I wish every success to this fundraising campaign. I encourage the public to take part, to show their solidarity and support to people who are greatly in need of it.

Toronto French Book FairStatements By Members

2 p.m.


Mario Silva Liberal Davenport, ON

Mr. Speaker, last week, I had the honour to represent the Minister of Canadian Heritage at the 13th annual Toronto French Book Fair.

Each year, it brings together participants from Ontario, Quebec, France and every part of the world for roundtables, lectures and study groups on the development and promotion of the Franco-Ontarian culture.

Since October 1993, the Toronto French Book Fair has been a forum where participants can meet and share their Franco-Ontarian culture.

Participants also strive to support young Ontarians who are enrolled in French studies programs in the province.

Finally, the Toronto French Book Fair is designed to promote francophone culture and communities across Ontario.

I am sure that hon. members will join me in wishing the 13th Toronto French Book Fair the very best of success.

RamadanStatements By Members

2:05 p.m.


Rahim Jaffer Conservative Edmonton Strathcona, AB

Mr. Speaker, tomorrow will mark the first day of the holy month of Ramadan. Ramadan is the ninth month of the Muslim calendar. The month of Ramadan celebrates when the Holy Quran was sent down from heaven.

The fast of Ramadan lasts an entire month. It is a time when Muslims concentrate on their faith and spend time with their families and communities.

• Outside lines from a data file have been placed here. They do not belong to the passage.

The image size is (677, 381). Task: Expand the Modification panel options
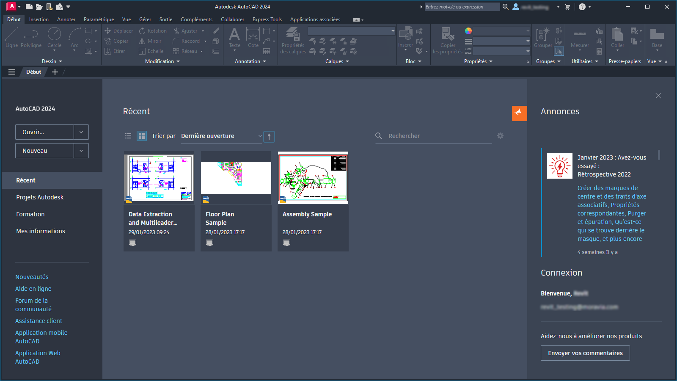(177, 61)
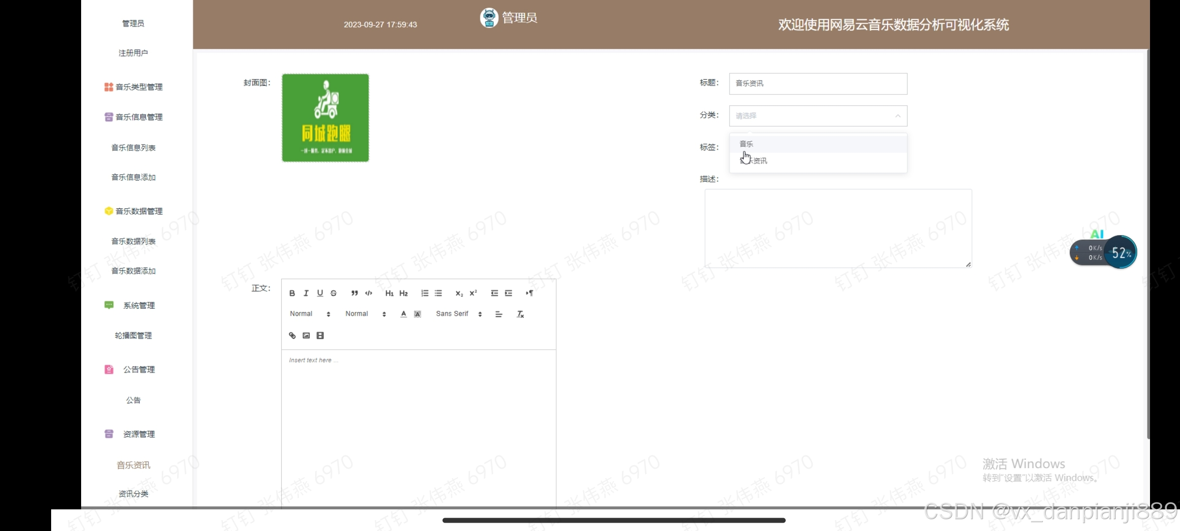Viewport: 1180px width, 531px height.
Task: Click the 描述 description text area
Action: (838, 229)
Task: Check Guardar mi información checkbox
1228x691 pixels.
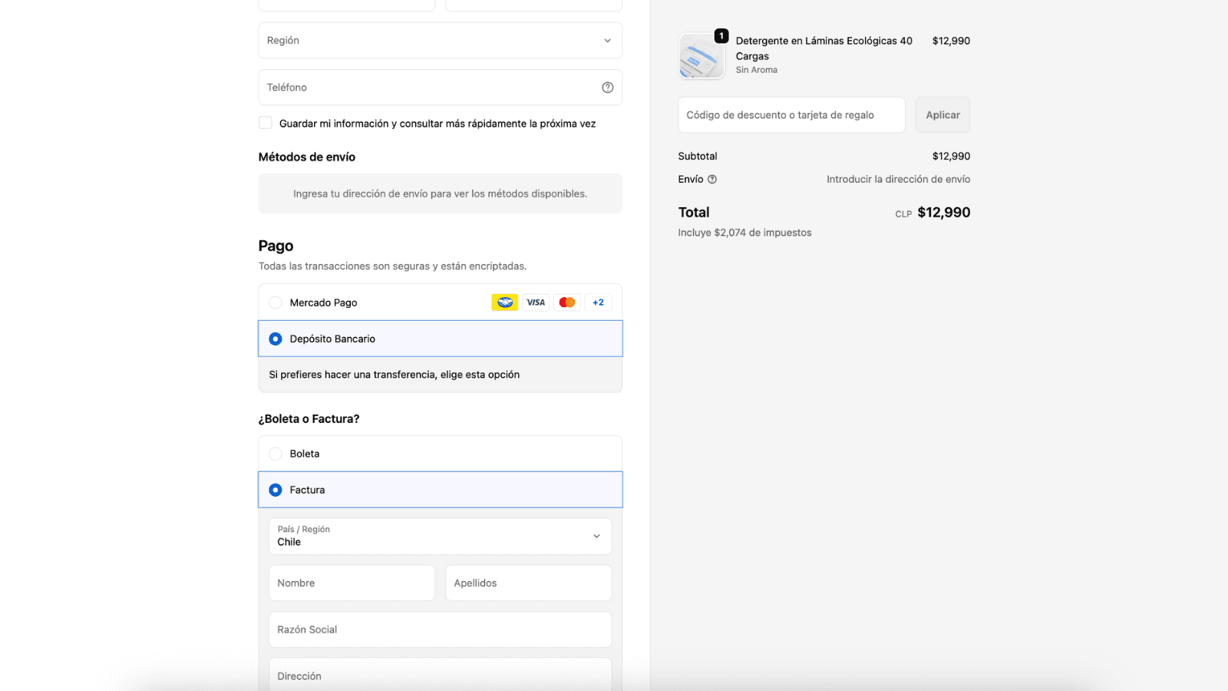Action: 265,122
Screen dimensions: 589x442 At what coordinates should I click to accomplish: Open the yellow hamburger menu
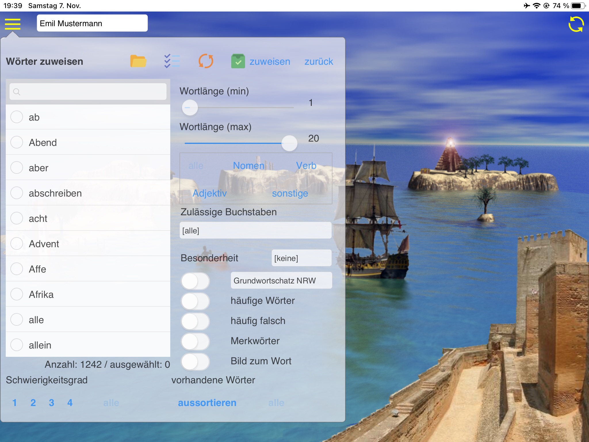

During Ramadan strict restraints are placed on the daily lives of Muslims. They are not allowed to eat or drink during the daylight hours. At sundown the fast is broken with a prayer and a meal called iftar . After the meal Muslims spend time visiting with their family and friends. The fast is resumed the next morning.

Ramadan is a time to focus on family and faith. I hope all Canadians take time to experience and learn more about the Islamic faith.

On behalf of the official opposition I would like to wish all my Muslim brothers and sisters well during the observance of Ramadan in a joyful celebration of Eid.

RamadanStatements By Members

2:05 p.m.


Wajid Khan Liberal Mississauga—Streetsville, ON

Mr. Speaker, tomorrow marks the beginning of the holy month of Ramadan. For Muslims across the world it is a time for worship and contemplation, a time to strengthen family and community ties, a time to focus on self-sacrifice and devotion to Allah.

On behalf of my colleagues in the House of Commons and myself, I would like to wish all Muslims across Canada a very happy holy month of Ramadan. May God bless us all. God bless Canada.